Babbo Natale è alle porte e i listini europei hanno tirato i remi in barca oggi, dopo i ricchi guadagni del 2025. Ad animare la seduta è stato soprattutto il balzo del PIL Usa del terzo trimestre (+4,3%, contro 3,2% atteso e il 3,8% di novembre), ma è stato preso con le molle dal mercato, perché tra buchi e ritardi si ritiene che lo shutdown ne abbia minato la piena credibilità. La fiducia dei consumatori inoltre è scesa a dicembre (89,1 da 92,9 di novembre) e questo è un rompicapo da risolvere per la Fed e che ha indotto un po’ di volatilità sull’azionario sia in Europa sia a Wall Street che, al momento, si muove comunque positiva.
Così Piazza Affari, alla vigilia del lungo weekend natalizio, chiude piatta (+0,03% a 44.606 punti base), sorretta ancora dai rutilanti titoli della difesa, in particolare oggi Fincantieri +2%, ma zavorrata da qualche presa di beneficio. Francoforte si apprezza dello 0,19%, più o meno come Londra +0,21% e Madrid +0,1%. Parigi perde lo 0,22% e Amsterdam lo 0,1%.
Nuovi record per oro, argento e rame
Intanto, a scanso di sorprese geopolitiche, dati poco affidabili e bolle vaganti dell’IA, gli investitori restano concentrati su oro, argento (e rame) che per l’ennesima volta aggiornano i loro massimi. Per limitarci allo spot gold questo ha toccato quota 4497,82 dollari l’oncia, per poi ridimensionare i guadagni e trattare, al momento, a 4.458,26 dollari.
L’azionario ha comunque ben poco da lamentarsi del 2025, visti i progressi robusti e i livelli record toccati in mattinata dall‘indice paneuropeo STOXX 600. A dare la maggior spinta è stato soprattutto il titolo Novo Nordisk (+9,24% a Copenhagen), dopo che la Food and Drug Administration americana ha approvato Wegovy – trattamento contro l’obesità – in pillole
Sale il rendimento dei Treasury
Il rendimento dei Treasury decennali sale al 4,19%, ai massimi di oltre una settimana e il dollaro riduce le perdite, dopo che la crescita economica a stelle e strisce è risultata così robusta. I trader continuano comunque a prevedere almeno due tagli dei tassi di interesse di 25 punti base nel 2026, secondo dati Lseg e assegnano una probabilità del 15% a una prima riduzione già a gennaio, in calo rispetto al 18% stimato prima della diffusione dei dati. L’euro tratta ora a 1,174 (+0,15%) dopo aver sfiorato 1,18 prima dei dati macro. Tra le materie prime il petrolio si muove sui livelli della vigilia e il Brent prezza 62 dollari barile, mentre il greggio texano 58 dollari.

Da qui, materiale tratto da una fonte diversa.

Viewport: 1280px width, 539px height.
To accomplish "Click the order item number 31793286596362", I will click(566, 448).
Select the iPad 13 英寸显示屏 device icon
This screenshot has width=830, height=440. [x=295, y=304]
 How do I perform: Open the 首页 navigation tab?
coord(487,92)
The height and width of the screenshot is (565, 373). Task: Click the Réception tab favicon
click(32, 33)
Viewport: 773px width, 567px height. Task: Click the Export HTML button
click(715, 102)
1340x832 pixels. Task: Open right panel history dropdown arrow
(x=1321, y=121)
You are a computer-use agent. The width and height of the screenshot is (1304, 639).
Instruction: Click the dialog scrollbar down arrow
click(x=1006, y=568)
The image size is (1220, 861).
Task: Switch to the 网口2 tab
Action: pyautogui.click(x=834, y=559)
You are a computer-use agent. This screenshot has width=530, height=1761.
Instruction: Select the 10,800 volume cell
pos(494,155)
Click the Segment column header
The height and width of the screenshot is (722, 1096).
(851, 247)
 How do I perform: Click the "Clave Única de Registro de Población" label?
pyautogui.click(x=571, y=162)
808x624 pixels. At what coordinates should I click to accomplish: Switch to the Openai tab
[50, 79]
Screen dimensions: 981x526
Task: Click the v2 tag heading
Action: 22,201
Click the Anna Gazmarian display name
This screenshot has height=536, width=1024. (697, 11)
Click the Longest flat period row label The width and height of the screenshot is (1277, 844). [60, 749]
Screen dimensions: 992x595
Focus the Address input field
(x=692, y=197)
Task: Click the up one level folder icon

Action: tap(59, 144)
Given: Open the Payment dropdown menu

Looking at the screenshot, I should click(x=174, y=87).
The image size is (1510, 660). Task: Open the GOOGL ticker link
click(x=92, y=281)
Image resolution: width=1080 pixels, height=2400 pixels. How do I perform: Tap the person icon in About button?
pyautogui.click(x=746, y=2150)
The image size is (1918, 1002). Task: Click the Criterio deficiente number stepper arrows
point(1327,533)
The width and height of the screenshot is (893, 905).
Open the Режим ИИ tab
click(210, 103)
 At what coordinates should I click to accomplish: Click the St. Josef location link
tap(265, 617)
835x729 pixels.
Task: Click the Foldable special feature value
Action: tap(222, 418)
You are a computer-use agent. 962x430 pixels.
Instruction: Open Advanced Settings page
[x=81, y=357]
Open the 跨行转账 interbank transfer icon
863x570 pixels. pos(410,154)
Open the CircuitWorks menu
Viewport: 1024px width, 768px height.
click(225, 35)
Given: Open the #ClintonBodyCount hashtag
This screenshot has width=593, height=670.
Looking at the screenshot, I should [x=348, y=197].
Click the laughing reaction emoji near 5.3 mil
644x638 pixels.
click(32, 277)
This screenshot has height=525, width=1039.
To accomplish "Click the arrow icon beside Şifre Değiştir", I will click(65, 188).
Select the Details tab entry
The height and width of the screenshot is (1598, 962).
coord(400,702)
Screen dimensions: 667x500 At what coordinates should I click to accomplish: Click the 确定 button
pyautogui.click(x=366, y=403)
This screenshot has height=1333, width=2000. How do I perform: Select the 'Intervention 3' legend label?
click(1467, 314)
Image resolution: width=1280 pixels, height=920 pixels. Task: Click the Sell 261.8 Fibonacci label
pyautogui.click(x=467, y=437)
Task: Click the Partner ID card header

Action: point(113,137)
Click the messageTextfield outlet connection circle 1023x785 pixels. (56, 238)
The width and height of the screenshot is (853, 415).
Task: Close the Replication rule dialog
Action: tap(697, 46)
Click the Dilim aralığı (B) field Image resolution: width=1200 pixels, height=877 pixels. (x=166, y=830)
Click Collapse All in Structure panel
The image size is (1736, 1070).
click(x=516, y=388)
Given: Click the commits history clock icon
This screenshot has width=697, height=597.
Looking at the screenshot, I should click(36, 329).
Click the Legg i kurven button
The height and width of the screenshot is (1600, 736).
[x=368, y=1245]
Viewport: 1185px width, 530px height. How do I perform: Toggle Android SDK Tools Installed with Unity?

Piazza Affari: bene utility e banche
Tra le migliori blue chip del giorno trovano spazio oggi alcune utility e banche. In specie salgono Italgas +1,51%, Terna +0,85%, Enel +0,76%, Mps Mps +0,68%, Bper +0,39%, Banco Bpm +0,35%. Nel pharma sale Recordati +0,54%, mentre per le tlc Telecom agguanta un altro guadagno dello 0,39%.
Al contrario Stellantis, che era partita con un certo entusiasmo, finisce la seduta in ribasso dello 0,43% e completa così sei sedute consecutive in calo. I realizzi affossano Saipem -2,1% e Cucinelli, -1,75%, mentre Campari si conferma in rosso, -1,25%.
Fuori dal paniere principale si apprezza Officina Stellare +2,7%, dopo essersi aggiudicata, con Leonardo (+0,08%) un contratto triennale per la fornitura di sistemi ottici per i telescopi ad alta risoluzione dal valore complessivo di circa 9,2 milioni di euro.
Spread in calo
Lo spread tra decennale italiano e tedesco rientra nei ranghi, dopo la piccola risalita di ieri e chiude a 65 punti base (-1,9%). I tassi sono indicati rispettivamente al 3,52% e 2,87%. Intanto il Senato italiano ha dato via libera alla manovra finanziaria, che ora passa all’esame della Camera.